Davenport (Plaintiff) sued Cotton Hope Plantation Horizontal Property Regime (Defendant), his landlord, when he was injured in a fall on a stairway where the light was out. Defendant argued that because Plaintiff knew the light was out and used the stairway anyway, he had assumed the risk, barring recovery.
Assumption of the risk is not an absolute bar to recovery and only bars a plaintiff’s recovery when the plaintiff’s fault in assuming the risk is greater than the defendant’s negligence.
Plaintiff reported to his apartment building management that a floodlight in a stairway near his apartment was not working. Plaintiff used the stairway anyway and was injured in a fall. Plaintiff then sued Defendant, the landlord. Defendant argued that Plaintiff had assumed the risk when he used the stairway knowing that the light was out. Defendant also argued that if the court applied comparative negligence, Plaintiff was more negligent as a matter of law. Defendant moved for a directed verdict and the trial court granted it. The appellate court reversed and the state Supreme Court granted review.

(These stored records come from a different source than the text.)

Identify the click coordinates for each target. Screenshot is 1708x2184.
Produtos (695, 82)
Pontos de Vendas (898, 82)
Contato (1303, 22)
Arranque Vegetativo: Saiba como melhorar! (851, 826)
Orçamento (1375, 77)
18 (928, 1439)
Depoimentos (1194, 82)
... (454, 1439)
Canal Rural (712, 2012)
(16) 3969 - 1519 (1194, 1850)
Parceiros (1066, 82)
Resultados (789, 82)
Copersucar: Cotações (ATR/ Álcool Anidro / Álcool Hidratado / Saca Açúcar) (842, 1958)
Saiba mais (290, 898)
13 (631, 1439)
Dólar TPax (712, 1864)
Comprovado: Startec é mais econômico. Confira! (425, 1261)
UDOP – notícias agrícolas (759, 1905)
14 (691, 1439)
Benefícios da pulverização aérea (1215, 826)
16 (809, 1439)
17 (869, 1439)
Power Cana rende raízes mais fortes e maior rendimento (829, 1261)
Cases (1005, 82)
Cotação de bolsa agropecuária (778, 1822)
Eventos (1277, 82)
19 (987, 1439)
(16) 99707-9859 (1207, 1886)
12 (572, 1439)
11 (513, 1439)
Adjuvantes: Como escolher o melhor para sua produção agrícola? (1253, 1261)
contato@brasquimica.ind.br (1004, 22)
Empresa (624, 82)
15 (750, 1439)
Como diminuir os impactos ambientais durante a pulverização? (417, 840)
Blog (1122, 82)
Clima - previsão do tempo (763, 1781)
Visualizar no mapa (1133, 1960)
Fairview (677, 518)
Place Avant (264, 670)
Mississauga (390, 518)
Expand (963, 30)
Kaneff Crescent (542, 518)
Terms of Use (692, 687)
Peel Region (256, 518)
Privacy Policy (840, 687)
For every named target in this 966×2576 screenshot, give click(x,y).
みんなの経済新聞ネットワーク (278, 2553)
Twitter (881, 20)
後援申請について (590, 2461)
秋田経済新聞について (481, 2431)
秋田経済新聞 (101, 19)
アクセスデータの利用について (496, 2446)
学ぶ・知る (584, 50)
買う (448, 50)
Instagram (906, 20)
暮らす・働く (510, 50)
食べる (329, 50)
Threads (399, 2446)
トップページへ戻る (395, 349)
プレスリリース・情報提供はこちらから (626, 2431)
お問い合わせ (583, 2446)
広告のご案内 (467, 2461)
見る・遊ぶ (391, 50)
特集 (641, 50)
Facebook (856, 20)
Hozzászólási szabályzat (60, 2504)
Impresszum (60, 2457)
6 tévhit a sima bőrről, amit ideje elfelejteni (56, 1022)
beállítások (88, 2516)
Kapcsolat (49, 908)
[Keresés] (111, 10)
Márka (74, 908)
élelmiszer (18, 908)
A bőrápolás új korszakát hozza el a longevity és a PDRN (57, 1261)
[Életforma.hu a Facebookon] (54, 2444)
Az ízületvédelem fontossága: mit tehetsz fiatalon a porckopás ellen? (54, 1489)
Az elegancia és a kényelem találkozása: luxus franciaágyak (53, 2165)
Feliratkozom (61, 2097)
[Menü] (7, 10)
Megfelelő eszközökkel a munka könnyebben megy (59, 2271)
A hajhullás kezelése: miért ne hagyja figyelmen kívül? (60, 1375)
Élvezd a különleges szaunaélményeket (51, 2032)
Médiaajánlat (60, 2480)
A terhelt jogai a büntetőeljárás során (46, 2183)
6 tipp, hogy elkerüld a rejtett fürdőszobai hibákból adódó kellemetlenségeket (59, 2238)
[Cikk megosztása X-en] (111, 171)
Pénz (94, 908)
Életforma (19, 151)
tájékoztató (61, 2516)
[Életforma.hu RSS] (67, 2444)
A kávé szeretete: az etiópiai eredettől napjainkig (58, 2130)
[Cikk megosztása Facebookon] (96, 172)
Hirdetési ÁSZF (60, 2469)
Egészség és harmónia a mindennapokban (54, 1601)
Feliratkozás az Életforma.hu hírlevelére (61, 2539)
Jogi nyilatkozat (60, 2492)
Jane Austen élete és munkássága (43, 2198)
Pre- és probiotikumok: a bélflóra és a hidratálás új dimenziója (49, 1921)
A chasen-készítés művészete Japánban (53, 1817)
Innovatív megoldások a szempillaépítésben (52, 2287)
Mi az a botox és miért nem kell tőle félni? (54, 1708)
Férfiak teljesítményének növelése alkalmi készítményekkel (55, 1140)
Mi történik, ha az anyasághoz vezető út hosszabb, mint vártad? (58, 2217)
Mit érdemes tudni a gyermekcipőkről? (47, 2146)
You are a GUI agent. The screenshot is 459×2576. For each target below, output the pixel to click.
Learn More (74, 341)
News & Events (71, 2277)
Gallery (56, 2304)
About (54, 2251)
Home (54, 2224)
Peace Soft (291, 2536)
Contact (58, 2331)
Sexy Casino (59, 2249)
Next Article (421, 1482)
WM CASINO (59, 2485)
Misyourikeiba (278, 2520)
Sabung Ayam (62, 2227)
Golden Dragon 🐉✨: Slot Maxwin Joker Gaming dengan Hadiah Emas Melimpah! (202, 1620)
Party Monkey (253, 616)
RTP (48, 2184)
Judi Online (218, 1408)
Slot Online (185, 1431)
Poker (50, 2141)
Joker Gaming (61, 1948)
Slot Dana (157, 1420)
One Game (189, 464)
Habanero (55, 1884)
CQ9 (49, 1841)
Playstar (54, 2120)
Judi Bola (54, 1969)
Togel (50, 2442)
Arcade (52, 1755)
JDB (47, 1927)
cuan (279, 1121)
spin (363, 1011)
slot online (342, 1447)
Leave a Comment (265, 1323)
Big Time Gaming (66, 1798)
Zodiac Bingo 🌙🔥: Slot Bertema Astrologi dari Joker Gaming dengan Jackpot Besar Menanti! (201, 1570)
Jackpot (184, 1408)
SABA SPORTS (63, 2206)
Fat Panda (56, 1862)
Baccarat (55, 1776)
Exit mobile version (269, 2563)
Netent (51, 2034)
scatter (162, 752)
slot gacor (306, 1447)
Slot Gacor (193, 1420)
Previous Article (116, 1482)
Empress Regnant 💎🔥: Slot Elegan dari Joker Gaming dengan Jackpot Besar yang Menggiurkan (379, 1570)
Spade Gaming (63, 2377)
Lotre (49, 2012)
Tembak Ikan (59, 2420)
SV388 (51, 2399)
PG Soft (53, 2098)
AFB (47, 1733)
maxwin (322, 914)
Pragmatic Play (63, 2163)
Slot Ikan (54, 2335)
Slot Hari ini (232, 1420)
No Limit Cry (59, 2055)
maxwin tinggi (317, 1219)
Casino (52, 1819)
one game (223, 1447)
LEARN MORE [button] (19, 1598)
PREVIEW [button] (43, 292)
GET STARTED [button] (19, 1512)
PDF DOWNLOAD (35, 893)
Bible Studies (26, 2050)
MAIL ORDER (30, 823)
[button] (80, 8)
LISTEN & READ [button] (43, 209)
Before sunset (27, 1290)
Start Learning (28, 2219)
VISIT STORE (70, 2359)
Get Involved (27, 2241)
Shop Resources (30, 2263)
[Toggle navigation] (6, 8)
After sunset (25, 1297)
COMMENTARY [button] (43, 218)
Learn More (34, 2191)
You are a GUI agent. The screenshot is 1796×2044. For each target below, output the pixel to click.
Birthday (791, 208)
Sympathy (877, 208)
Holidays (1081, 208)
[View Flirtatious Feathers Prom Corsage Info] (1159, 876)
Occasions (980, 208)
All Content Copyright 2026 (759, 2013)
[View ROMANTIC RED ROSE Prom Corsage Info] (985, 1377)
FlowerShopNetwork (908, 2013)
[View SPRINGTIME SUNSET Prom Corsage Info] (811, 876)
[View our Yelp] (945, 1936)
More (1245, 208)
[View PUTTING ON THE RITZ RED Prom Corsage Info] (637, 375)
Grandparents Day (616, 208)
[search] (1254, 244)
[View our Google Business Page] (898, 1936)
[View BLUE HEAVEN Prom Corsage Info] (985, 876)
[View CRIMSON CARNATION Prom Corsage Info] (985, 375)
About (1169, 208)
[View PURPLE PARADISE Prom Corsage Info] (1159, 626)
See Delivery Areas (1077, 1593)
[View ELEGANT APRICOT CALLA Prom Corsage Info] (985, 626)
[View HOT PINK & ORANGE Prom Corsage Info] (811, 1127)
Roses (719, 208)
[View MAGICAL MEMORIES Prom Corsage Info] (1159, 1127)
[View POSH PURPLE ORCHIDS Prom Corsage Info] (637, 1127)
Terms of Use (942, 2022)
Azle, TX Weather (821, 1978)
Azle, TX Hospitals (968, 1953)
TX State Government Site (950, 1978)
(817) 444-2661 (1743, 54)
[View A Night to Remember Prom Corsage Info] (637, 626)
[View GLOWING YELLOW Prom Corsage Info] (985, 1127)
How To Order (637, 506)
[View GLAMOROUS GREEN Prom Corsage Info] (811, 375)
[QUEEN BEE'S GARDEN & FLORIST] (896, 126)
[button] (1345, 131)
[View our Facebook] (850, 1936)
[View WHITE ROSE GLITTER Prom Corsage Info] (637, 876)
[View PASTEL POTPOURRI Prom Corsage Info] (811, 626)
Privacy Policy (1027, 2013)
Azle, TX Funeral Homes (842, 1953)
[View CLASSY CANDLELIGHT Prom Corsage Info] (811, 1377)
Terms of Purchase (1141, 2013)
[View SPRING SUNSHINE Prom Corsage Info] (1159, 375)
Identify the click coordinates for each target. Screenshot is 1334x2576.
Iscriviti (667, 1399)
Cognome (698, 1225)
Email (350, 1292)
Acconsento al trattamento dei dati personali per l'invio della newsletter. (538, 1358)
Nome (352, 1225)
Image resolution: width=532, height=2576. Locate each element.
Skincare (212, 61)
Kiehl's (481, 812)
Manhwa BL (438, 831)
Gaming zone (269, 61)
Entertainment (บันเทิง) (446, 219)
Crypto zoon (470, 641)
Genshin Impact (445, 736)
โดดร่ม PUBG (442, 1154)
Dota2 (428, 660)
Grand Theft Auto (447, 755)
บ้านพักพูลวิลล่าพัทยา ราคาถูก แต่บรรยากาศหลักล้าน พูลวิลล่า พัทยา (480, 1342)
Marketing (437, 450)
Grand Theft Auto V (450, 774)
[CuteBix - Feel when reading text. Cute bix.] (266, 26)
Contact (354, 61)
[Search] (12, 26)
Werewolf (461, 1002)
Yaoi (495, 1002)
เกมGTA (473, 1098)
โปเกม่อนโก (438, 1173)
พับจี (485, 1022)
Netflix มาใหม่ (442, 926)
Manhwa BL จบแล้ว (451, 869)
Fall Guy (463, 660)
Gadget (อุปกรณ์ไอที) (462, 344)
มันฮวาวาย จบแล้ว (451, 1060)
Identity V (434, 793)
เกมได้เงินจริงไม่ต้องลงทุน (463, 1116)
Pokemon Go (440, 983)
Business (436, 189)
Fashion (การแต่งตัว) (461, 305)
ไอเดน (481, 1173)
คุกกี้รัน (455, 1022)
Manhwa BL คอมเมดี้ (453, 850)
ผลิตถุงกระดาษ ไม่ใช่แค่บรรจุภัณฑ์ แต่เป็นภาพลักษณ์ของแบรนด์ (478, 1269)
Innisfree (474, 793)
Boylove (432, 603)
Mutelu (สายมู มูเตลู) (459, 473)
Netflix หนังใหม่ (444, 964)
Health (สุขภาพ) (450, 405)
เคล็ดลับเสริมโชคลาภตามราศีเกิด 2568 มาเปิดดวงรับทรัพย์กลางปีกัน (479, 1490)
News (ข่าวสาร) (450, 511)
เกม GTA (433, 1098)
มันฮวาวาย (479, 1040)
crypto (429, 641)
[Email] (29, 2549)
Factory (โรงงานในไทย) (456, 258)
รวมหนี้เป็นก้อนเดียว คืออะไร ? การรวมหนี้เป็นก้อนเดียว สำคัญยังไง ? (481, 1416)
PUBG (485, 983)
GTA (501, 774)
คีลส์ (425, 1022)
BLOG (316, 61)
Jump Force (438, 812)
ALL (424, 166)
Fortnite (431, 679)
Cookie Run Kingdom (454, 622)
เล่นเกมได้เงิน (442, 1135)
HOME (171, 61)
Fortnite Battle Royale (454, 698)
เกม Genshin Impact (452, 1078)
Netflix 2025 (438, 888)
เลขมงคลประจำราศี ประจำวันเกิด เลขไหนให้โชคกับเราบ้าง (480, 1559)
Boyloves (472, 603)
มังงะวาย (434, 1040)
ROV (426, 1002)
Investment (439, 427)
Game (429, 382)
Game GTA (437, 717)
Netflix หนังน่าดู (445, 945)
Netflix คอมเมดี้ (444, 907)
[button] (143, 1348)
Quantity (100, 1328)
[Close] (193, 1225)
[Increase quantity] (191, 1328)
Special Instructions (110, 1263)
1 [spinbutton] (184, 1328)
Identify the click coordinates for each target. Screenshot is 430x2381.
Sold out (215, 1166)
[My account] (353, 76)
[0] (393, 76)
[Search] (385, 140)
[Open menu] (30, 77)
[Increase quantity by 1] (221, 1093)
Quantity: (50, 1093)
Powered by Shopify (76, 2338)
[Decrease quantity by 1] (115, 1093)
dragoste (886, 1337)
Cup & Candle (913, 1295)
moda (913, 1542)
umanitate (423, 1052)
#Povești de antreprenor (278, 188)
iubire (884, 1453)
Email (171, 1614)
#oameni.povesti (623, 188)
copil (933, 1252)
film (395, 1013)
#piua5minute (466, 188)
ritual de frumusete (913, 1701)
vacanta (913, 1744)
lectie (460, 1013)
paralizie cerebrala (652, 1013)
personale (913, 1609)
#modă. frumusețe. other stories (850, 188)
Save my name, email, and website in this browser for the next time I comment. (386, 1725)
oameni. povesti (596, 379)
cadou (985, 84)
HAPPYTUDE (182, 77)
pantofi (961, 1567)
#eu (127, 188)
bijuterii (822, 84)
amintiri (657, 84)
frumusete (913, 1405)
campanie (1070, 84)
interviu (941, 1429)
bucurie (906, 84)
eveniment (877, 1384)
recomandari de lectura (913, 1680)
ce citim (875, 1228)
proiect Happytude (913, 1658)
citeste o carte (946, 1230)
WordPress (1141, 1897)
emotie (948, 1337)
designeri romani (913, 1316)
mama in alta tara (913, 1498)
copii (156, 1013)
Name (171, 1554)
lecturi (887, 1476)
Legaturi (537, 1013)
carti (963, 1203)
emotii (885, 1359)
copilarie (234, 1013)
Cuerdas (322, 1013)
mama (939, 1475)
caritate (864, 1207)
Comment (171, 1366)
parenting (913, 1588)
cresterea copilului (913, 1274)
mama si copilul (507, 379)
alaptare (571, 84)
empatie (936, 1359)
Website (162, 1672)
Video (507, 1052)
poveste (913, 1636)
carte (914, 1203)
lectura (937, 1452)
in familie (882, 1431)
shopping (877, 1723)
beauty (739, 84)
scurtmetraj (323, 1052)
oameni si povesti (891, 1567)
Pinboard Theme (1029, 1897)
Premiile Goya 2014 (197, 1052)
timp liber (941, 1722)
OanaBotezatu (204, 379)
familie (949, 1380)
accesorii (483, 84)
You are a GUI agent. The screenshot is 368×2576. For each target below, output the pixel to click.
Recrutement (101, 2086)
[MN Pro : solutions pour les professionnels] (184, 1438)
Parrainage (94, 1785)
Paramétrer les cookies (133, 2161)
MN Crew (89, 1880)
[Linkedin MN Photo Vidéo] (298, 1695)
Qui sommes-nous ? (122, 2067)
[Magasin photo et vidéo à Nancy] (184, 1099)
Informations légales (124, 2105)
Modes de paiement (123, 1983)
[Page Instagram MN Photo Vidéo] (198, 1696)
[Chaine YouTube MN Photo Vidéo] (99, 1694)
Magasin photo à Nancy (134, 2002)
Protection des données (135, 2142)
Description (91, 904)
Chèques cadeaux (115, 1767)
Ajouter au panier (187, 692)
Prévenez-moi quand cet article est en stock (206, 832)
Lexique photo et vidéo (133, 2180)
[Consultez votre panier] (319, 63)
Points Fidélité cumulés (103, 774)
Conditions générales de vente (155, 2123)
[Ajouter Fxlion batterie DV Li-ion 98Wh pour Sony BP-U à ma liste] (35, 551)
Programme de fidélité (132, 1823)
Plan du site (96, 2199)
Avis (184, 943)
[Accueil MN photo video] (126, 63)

Is recovery barred for a plaintiff under the assumption of risk doctrine if the plaintiff’s negligence in assuming the risk is less than the defendant’s?
(Toal, J.) No. Assumption of the risk is not an absolute bar to recovery and only bars a plaintiff’s recovery when the plaintiff’s fault in assuming the risk is greater than the defendant’s negligence. Here, it would be reasonable to find that Plaintiff’s negligence in using a stairway he knew to have a light out did not exceed Defendant’s negligence. The appellate court decision to remand for a new trial was correct. Assumption of risk is abolished as an absolute bar to recovery. Reversed and remanded.
The court discussed the varied approaches taken by other states on assumption of the risk. Express assumption of risk is a contract theory, instead of a torts theory, and therefore can still be plead as an absolute defense to a claim of negligence.